Start of PASSAGE PROVIDED

Inconsistency Detection

Overview

OneSelect includes cycle detection to identify logical inconsistencies in pairwise comparisons. These occur when comparison chains form cycles, such as: - Feature A > Feature B - Feature B > Feature C
- Feature C > Feature A

While the Bayesian model handles probabilistic inconsistencies naturally (through variance), detecting hard logical cycles is valuable for identifying comparison pairs that may need re-evaluation.

Algorithm

On-Demand Cycle Detection

The implementation uses on-demand cycle detection with Depth-First Search (DFS):

Graph Construction: Build a directed graph from comparisons
Nodes = Features
Edges = Winner → Loser relationships
Ties are excluded (no directed edge)
Cycle Detection: Use DFS with recursion stack tracking
Time Complexity: O(V + E) where V = features, E = comparisons
Space Complexity: O(V) for recursion stack
Performance: < 1ms for typical 70-feature projects
Cycle Normalization: Normalize cycles to prevent duplicates
Start from lexicographically smallest node
Prevents [A,B,C] and [B,C,A] from being counted twice

Design Rationale

Why On-Demand? - No schema changes or migrations needed - No persistent data structures to maintain - No cache invalidation complexity - Extremely fast for expected scale (70 features, ~100-500 comparisons) - Cycles are rare in practice (Bayesian updates discourage them)

End of PASSAGE PROVIDED

REQUEST A = Condense the paragraph of the inconsistency detection page beginning "While the Bayesian model" into a single shorter sentence that keeps its main facts.
REQUEST B = Carry on writing the inconsistency detection page from its last sentence, keeping its voice and subject.
The rows that follow have no connection to the inconsistency detection page.

Start of EXCERPTED DATA

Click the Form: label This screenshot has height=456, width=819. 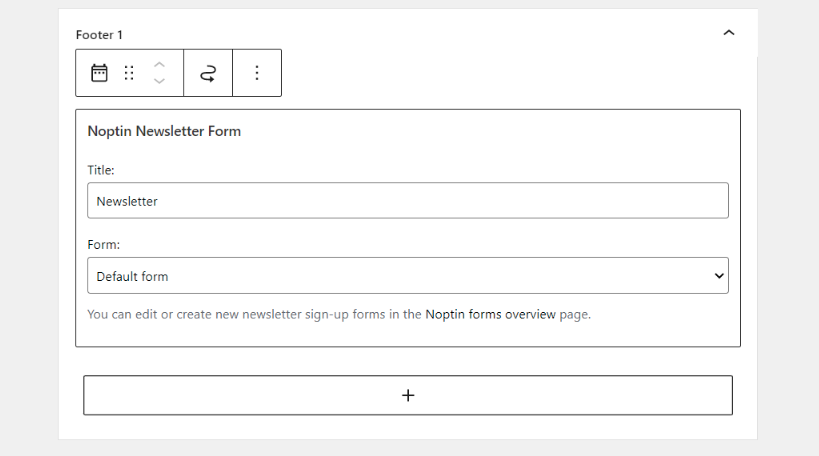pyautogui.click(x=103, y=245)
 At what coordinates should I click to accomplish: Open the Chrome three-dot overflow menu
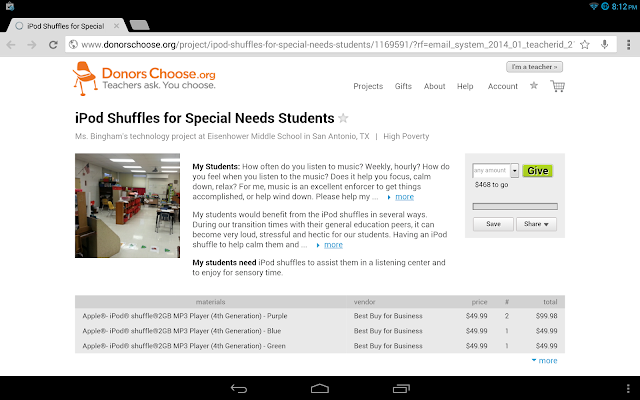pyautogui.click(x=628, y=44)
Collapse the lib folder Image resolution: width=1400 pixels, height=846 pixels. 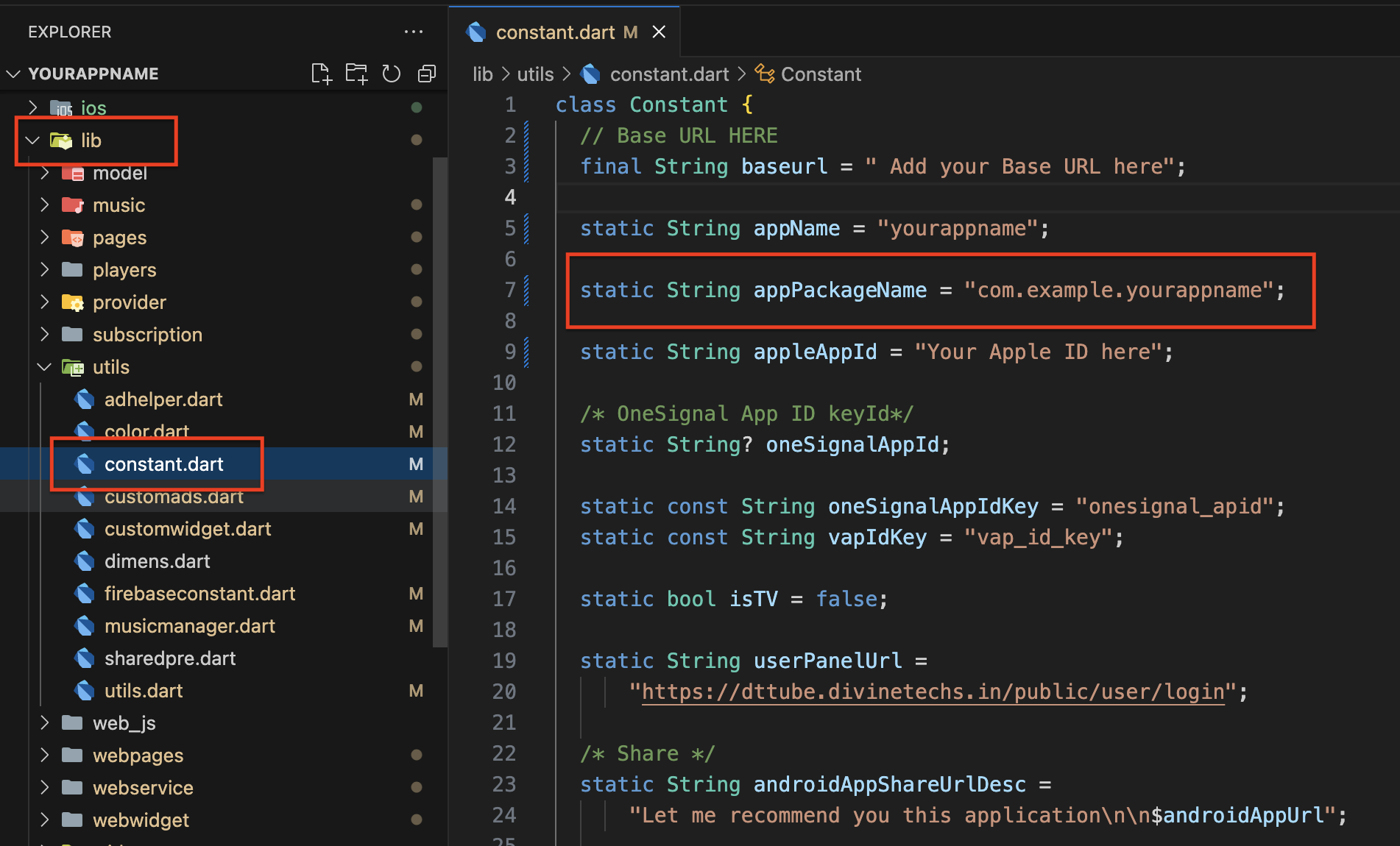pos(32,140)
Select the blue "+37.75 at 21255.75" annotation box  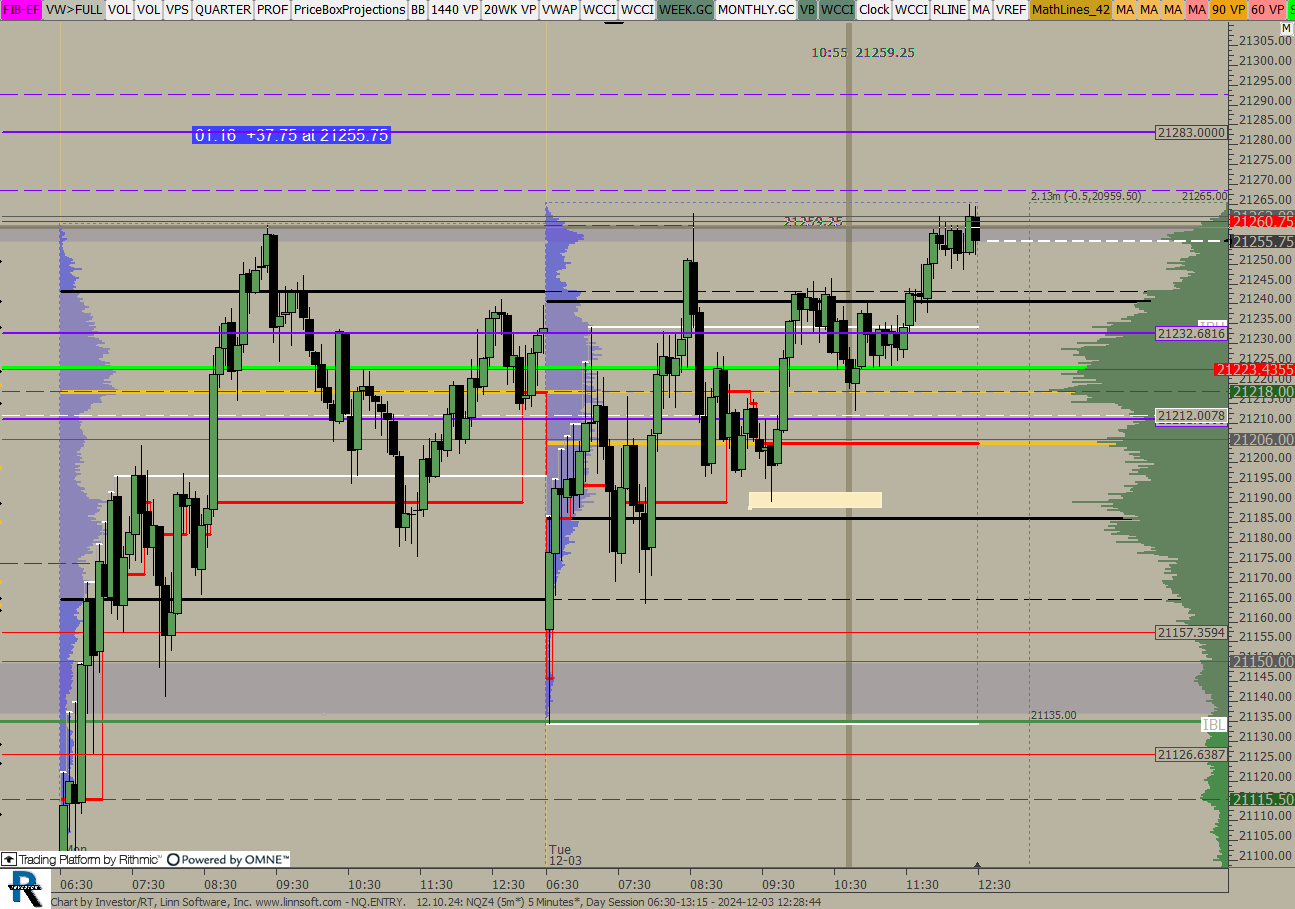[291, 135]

End of EXCERPTED DATA

RESPONSE A = The Bayesian model absorbs probabilistic inconsistencies through variance, but detecting hard logical cycles still helps flag comparison pairs that may need re-evaluation.

RESPONSE B =
Alternatives Considered: 1. Cached Graph Structure - Rejected: adds complexity, cache invalidation issues 2. Database Edge Table - Rejected: over-engineered, requires triggers 3. Materialized Paths - Rejected: not needed for this scale

API Endpoints

POST `/projects/{project_id}/comparisons` (Enhanced)

Creates a comparison and returns inconsistency statistics in the response.

Response includes:

{
  "id": "uuid",
  "project_id": "uuid",
  "feature_a": { /* Feature object */ },
  "feature_b": { /* Feature object */ },
  "choice": "feature_a",
  "dimension": "complexity",
  "created_at": "2025-12-03T10:30:00Z",
  "inconsistency_stats": {
    "cycle_count": 2,
    "total_comparisons": 45,
    "inconsistency_percentage": 8.89,
    "dimension": "complexity"
  }
}

Benefits: - Single HTTP request = faster UX - Immediate feedback after user action - Guaranteed consistency (same transaction)

GET `/projects/{project_id}/comparisons/inconsistency-stats`

Get inconsistency statistics without creating a comparison.

Use Cases: - Dashboard widgets showing inconsistency count - Polling for updates without submitting comparisons - Quick health checks of comparison quality

Parameters: - dimension (optional): Filter by "complexity" or "value"

Response:

{
  "cycle_count": 2,
  "total_comparisons": 45,
  "inconsistency_percentage": 8.89,
  "dimension": "complexity"
}

Example:

curl -X GET "http://localhost:8000/api/v1/projects/{id}/comparisons/inconsistency-stats?dimension=complexity" \
  -H "Authorization: Bearer {token}"

GET `/projects/{project_id}/comparisons/inconsistencies`

Returns detailed cycle information with feature names and IDs.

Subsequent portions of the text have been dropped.